:: Information provided ::
- - - - - - -

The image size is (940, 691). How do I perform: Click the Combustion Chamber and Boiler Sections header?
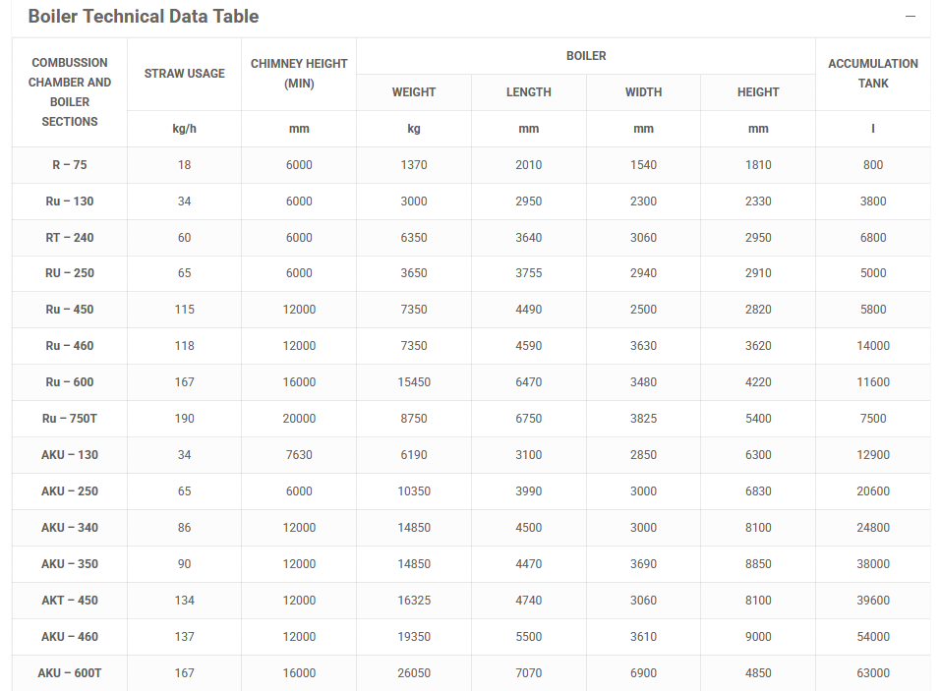click(70, 92)

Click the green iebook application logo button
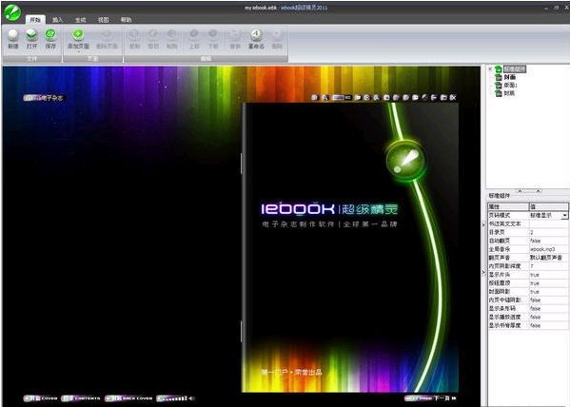tap(12, 12)
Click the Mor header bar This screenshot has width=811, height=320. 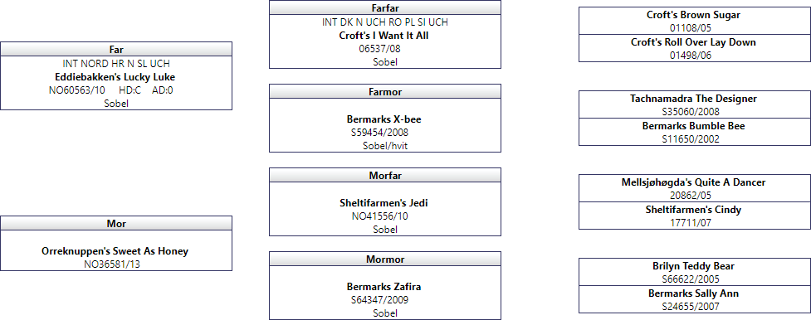point(116,223)
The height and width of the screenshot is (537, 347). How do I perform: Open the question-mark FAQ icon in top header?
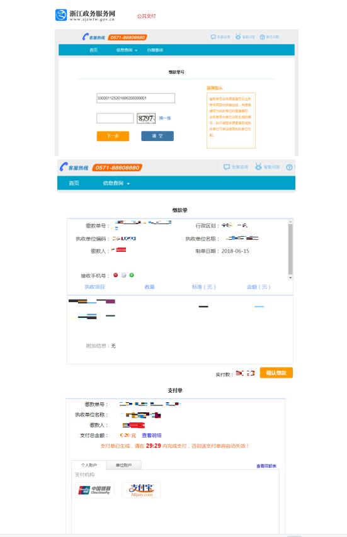coord(263,37)
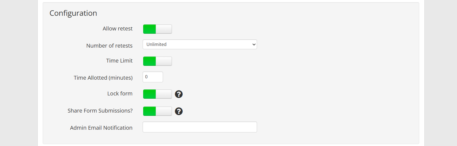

- - - - - - -

:: About this task ::
All lines above between the line that contains "The height and" and the last line of the entries, both included, must be transcribed exactly. No pictures are to appear.

:: Result for this task ::
The height and width of the screenshot is (537, 347). How do I perform: Open the question-mark FAQ icon in top header?
coord(263,37)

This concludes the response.